EXERCISE: Copy out the lines from the one containing "Screen dimensions: 256x263" through the last line, inclusive, reproducing each without any change.

INPUT MATERIAL:
###
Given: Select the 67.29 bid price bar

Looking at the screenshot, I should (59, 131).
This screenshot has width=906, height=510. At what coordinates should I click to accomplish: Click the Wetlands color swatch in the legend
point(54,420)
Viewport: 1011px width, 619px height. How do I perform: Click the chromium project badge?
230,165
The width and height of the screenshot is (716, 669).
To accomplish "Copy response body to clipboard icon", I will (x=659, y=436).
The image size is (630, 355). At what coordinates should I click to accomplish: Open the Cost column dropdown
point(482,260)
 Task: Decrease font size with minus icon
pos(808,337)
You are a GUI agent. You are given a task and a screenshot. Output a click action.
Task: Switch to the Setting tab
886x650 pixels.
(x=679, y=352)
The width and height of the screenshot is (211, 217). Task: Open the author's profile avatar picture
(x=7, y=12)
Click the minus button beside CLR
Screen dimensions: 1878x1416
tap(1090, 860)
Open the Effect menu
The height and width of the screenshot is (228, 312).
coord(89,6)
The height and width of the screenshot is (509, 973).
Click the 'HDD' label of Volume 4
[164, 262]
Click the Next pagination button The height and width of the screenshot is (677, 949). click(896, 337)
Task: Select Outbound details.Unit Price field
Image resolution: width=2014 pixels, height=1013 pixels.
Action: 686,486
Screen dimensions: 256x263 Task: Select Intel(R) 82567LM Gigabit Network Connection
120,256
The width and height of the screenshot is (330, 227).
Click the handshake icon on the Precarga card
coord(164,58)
###
TASK SOLUTION:
Screen dimensions: 256x263 Task: Select Intel(R) 82567LM Gigabit Network Connection
120,256
The width and height of the screenshot is (330, 227).
Click the handshake icon on the Precarga card
coord(164,58)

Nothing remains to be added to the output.